WORK TO DO: Which lines in the items below contain the word "caption", matching case exactly? Find each one and copy it out in full.

INPUT MATERIAL:
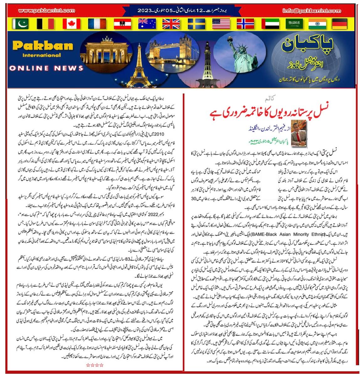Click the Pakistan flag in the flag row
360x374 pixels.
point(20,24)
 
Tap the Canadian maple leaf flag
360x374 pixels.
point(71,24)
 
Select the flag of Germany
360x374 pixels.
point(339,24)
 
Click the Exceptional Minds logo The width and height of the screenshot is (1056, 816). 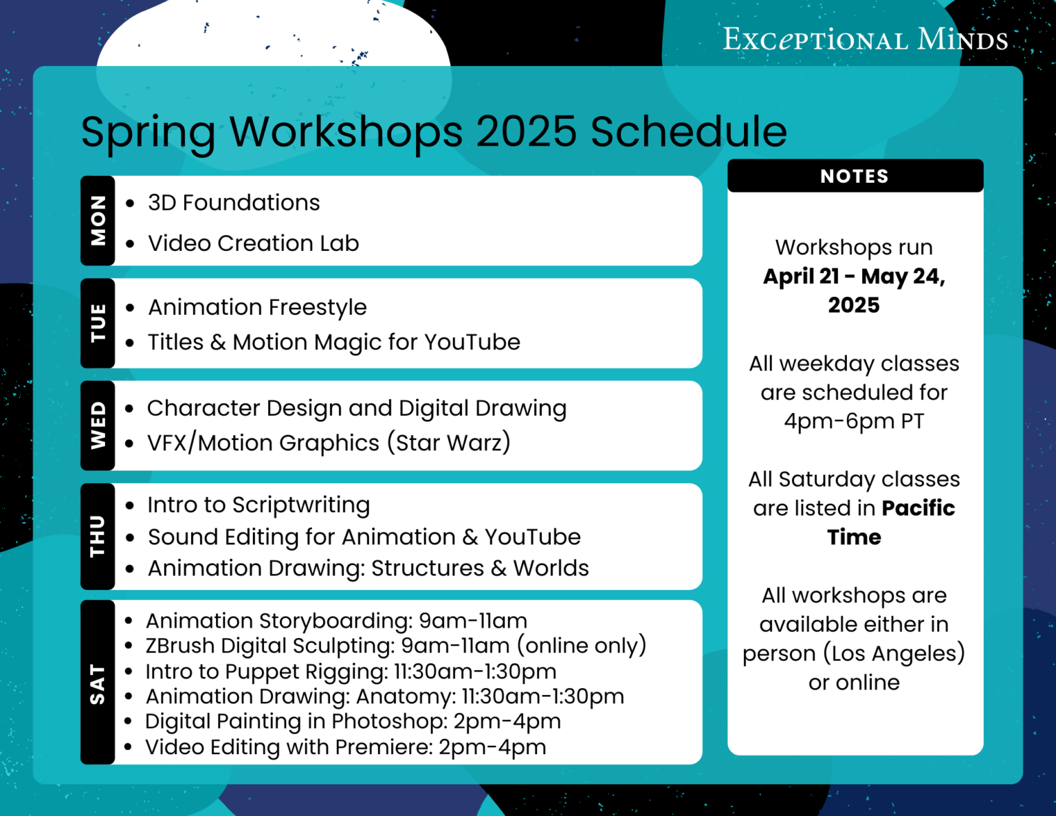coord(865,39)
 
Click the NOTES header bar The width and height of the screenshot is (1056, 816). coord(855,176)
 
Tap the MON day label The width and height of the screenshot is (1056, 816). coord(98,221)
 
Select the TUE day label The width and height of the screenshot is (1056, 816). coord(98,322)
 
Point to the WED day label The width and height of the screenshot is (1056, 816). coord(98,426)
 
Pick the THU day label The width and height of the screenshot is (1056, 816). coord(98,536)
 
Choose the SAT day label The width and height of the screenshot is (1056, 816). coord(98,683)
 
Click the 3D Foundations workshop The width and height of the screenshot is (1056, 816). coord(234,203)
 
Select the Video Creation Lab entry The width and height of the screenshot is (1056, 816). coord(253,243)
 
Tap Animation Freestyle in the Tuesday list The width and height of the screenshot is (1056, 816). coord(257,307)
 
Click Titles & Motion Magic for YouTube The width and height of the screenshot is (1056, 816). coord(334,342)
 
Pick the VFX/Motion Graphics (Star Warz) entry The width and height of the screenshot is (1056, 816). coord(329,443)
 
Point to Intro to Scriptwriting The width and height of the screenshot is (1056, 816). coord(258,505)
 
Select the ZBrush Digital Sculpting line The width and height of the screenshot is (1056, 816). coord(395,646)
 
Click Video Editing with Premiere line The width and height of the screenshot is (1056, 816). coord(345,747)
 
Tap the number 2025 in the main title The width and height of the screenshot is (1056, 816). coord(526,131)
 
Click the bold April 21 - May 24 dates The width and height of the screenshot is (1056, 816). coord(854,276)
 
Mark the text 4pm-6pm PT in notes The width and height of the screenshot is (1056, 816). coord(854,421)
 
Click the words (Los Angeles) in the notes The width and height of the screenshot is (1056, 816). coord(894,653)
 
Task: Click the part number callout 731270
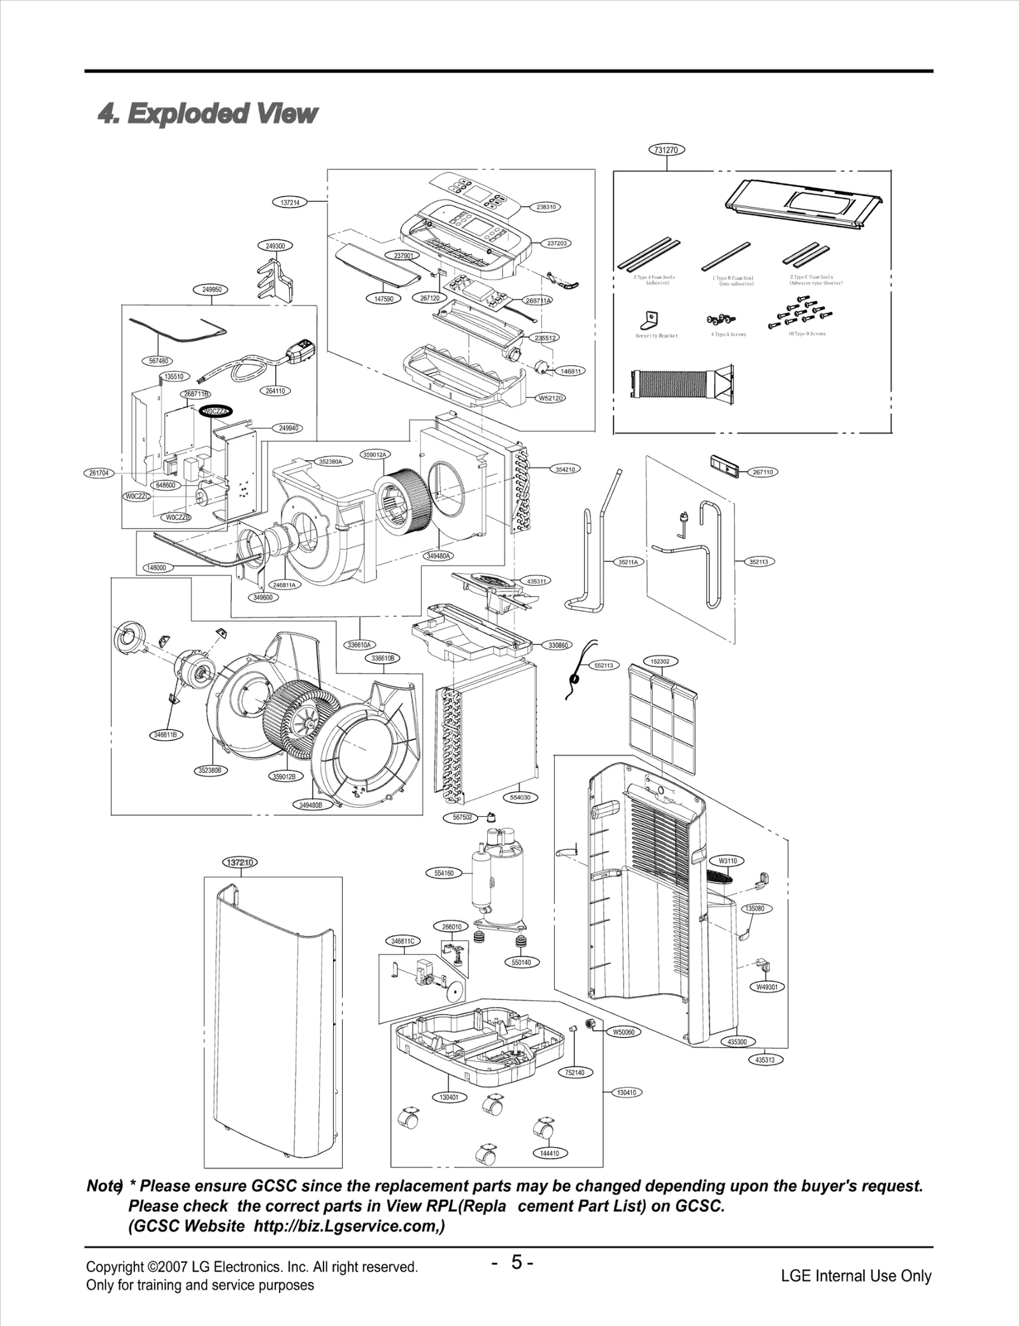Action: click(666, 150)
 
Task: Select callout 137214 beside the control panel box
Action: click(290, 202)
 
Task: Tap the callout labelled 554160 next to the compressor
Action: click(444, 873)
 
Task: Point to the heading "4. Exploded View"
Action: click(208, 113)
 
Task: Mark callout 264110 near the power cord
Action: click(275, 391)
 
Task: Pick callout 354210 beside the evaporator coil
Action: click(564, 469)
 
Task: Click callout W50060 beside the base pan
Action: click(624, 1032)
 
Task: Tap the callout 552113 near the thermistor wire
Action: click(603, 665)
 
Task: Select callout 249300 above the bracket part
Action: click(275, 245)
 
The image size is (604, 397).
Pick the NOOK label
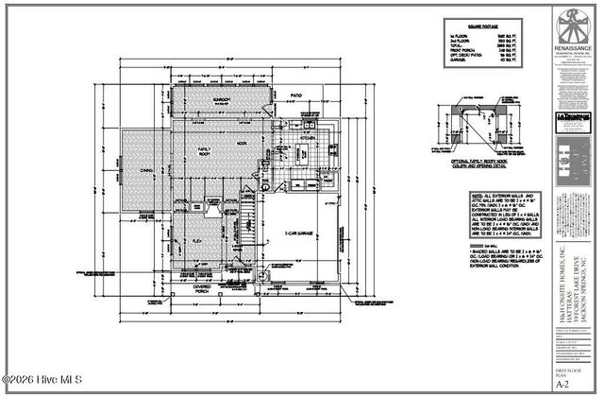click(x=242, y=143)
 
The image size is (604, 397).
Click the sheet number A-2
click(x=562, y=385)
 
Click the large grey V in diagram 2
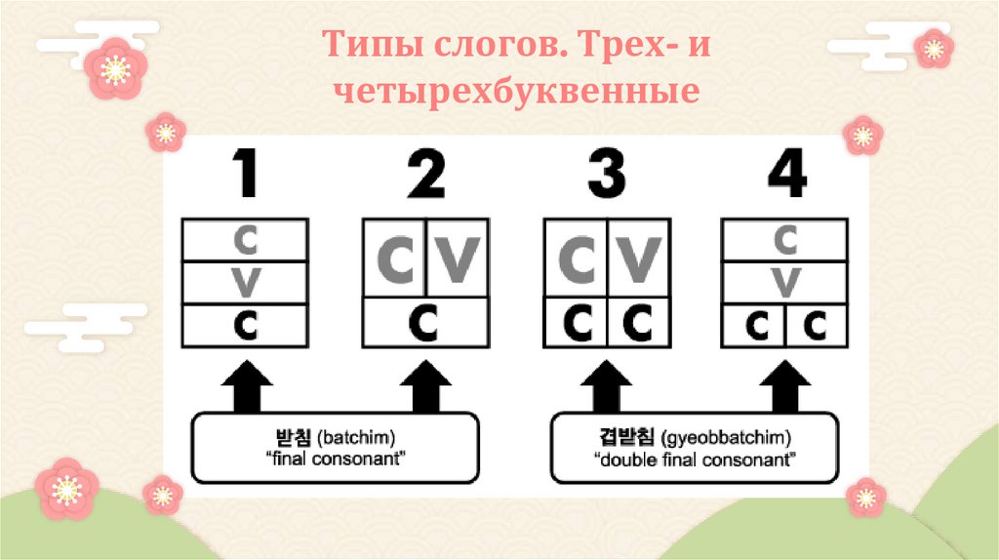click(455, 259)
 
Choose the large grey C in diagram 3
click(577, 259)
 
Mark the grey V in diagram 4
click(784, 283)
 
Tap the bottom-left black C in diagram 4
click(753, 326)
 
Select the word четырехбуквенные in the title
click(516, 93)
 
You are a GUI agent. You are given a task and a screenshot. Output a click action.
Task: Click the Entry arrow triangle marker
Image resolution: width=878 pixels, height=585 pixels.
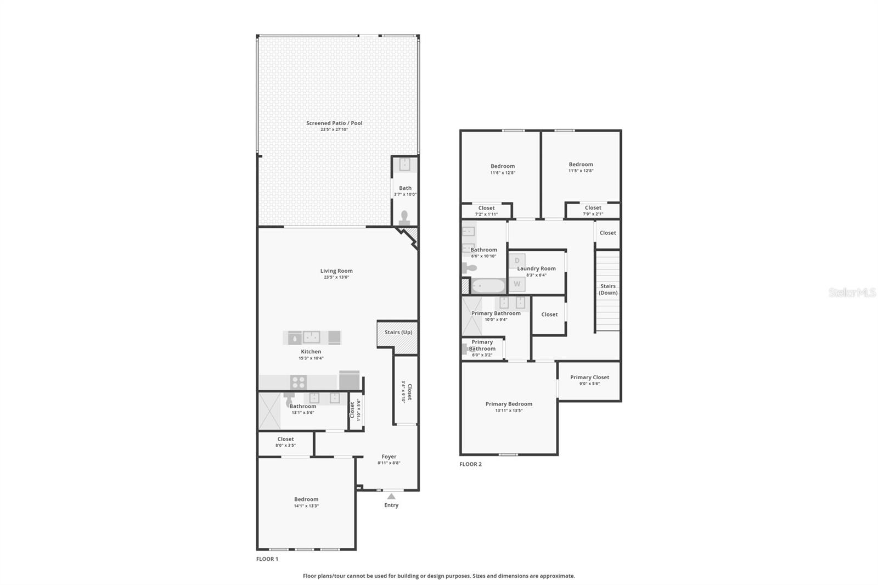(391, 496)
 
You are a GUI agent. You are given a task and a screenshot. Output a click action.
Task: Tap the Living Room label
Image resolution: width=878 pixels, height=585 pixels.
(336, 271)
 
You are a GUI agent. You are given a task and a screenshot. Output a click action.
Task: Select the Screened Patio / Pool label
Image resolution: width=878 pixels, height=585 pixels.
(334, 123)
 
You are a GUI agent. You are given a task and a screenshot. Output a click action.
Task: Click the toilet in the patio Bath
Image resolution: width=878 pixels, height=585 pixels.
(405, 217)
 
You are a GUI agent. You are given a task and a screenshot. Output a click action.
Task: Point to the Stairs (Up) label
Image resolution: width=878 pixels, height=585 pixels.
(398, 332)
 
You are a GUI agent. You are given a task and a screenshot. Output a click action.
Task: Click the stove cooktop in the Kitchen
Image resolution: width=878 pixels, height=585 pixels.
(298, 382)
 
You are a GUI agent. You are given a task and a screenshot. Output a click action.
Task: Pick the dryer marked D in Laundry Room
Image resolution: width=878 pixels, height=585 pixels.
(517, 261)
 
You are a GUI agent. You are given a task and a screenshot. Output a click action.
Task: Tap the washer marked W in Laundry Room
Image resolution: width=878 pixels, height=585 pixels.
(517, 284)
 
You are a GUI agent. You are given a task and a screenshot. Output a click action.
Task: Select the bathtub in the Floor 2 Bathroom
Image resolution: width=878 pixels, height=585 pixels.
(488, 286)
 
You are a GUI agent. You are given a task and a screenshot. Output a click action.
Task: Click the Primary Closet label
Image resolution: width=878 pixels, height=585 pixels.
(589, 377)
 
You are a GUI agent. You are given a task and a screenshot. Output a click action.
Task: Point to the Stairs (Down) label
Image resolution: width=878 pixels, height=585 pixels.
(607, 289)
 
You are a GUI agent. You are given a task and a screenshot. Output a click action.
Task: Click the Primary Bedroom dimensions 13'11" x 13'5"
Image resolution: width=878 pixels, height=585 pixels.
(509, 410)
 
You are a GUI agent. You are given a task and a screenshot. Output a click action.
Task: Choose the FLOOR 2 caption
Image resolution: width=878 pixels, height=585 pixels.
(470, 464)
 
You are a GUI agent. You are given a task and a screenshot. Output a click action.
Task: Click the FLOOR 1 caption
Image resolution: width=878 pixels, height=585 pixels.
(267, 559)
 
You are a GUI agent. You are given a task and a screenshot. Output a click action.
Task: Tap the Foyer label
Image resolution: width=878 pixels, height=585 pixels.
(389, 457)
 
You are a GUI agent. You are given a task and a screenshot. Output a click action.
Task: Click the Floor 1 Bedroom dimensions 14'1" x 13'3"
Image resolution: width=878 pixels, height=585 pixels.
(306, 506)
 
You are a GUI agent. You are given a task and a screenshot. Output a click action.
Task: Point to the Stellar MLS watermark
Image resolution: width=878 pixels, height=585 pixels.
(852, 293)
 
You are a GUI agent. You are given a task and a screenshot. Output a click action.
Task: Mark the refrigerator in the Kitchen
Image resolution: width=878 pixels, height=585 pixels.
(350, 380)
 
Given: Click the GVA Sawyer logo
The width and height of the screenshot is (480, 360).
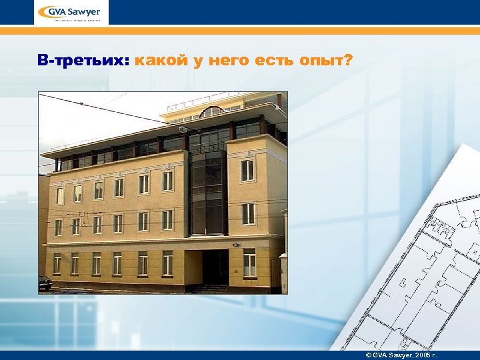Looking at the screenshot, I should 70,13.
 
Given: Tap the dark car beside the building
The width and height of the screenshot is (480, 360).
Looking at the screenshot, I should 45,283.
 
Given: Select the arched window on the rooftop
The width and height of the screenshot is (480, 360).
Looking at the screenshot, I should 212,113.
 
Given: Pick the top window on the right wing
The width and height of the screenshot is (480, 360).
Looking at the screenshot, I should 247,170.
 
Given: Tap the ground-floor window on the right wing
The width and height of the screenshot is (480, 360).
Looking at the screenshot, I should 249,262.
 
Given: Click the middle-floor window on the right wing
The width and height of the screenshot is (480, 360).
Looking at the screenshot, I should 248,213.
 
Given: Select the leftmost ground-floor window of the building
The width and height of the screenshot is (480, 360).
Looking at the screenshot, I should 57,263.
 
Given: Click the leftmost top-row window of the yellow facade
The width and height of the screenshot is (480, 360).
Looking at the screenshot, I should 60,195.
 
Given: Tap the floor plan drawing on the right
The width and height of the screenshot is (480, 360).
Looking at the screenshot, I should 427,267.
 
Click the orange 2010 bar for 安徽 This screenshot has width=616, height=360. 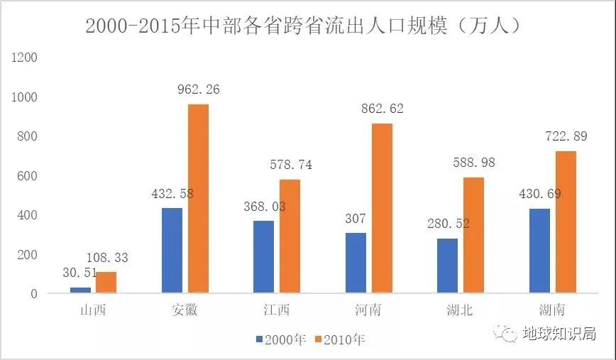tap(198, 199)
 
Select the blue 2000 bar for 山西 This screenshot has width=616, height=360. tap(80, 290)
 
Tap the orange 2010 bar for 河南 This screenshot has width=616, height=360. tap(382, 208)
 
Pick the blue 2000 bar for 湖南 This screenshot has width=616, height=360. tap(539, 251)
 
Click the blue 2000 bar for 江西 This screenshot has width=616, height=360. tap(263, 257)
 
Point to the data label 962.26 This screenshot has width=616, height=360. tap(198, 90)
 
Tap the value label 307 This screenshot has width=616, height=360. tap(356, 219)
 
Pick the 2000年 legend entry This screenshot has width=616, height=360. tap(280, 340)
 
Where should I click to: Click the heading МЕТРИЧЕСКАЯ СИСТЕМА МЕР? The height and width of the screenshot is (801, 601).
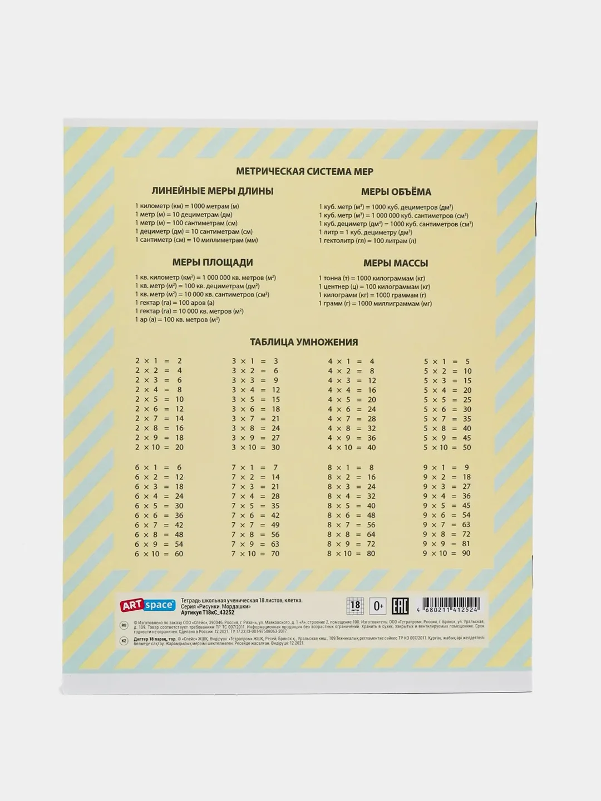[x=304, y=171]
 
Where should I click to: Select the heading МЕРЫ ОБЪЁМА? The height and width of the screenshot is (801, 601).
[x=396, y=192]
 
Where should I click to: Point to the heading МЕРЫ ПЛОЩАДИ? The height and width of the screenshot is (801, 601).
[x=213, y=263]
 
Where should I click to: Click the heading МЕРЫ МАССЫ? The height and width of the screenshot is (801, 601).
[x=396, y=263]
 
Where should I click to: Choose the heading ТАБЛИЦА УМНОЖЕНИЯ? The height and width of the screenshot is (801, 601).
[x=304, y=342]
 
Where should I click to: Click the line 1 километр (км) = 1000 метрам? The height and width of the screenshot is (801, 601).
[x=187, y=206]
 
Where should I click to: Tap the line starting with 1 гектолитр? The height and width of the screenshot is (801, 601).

RESULT BELOW:
Task: Choose the FLOOR 2 caption
Task: Click the FLOOR 1 caption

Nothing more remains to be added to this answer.